Could you extract every one of the records below and reproduce each line verbatim?

--- start ---

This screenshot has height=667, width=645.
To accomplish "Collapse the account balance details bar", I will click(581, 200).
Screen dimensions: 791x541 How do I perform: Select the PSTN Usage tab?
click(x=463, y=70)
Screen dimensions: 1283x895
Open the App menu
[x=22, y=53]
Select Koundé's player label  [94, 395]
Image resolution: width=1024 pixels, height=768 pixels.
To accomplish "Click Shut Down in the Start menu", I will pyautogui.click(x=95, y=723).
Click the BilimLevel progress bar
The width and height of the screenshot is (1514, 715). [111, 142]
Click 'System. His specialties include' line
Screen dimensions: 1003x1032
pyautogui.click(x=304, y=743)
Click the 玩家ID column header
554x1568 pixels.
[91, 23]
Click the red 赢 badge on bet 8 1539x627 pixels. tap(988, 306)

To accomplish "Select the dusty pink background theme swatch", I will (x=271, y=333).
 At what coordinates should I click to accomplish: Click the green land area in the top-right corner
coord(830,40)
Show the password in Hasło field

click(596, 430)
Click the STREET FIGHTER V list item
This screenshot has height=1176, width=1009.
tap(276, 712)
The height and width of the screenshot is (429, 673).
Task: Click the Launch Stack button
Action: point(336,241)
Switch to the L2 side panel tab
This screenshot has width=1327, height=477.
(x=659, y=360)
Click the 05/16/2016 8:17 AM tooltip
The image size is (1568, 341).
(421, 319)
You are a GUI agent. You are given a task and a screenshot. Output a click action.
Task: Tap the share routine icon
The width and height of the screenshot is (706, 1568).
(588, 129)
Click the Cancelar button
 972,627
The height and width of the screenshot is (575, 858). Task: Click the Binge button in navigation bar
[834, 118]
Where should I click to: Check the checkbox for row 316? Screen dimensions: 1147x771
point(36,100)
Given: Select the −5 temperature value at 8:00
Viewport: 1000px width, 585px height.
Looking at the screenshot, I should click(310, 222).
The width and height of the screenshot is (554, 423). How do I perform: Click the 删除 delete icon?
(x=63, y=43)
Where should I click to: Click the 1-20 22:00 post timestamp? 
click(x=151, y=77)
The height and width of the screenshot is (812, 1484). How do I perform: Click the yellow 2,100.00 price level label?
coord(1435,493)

--- end ---

= Finished exercise =
This screenshot has height=667, width=645.
To accomplish "Collapse the account balance details bar", I will click(581, 200).
Screen dimensions: 791x541 How do I perform: Select the PSTN Usage tab?
click(x=463, y=70)
Screen dimensions: 1283x895
Open the App menu
[x=22, y=53]
Select Koundé's player label  [94, 395]
Image resolution: width=1024 pixels, height=768 pixels.
To accomplish "Click Shut Down in the Start menu", I will pyautogui.click(x=95, y=723).
Click the BilimLevel progress bar
The width and height of the screenshot is (1514, 715). [111, 142]
Click 'System. His specialties include' line
Screen dimensions: 1003x1032
pyautogui.click(x=304, y=743)
Click the 玩家ID column header
554x1568 pixels.
[91, 23]
Click the red 赢 badge on bet 8 1539x627 pixels. tap(988, 306)

To accomplish "Select the dusty pink background theme swatch", I will (x=271, y=333).
 At what coordinates should I click to accomplish: Click the green land area in the top-right corner
coord(830,40)
Show the password in Hasło field

click(596, 430)
Click the STREET FIGHTER V list item
This screenshot has height=1176, width=1009.
tap(276, 712)
The height and width of the screenshot is (429, 673).
Task: Click the Launch Stack button
Action: point(336,241)
Switch to the L2 side panel tab
This screenshot has width=1327, height=477.
(x=659, y=360)
Click the 05/16/2016 8:17 AM tooltip
The image size is (1568, 341).
(421, 319)
You are a GUI agent. You are given a task and a screenshot. Output a click action.
Task: Tap the share routine icon
The width and height of the screenshot is (706, 1568).
(588, 129)
Click the Cancelar button
 972,627
The height and width of the screenshot is (575, 858). Task: Click the Binge button in navigation bar
[834, 118]
Where should I click to: Check the checkbox for row 316? Screen dimensions: 1147x771
point(36,100)
Given: Select the −5 temperature value at 8:00
Viewport: 1000px width, 585px height.
Looking at the screenshot, I should click(310, 222).
The width and height of the screenshot is (554, 423). How do I perform: Click the 删除 delete icon?
(x=63, y=43)
Where should I click to: Click the 1-20 22:00 post timestamp? 
click(x=151, y=77)
The height and width of the screenshot is (812, 1484). How do I perform: Click the yellow 2,100.00 price level label?
coord(1435,493)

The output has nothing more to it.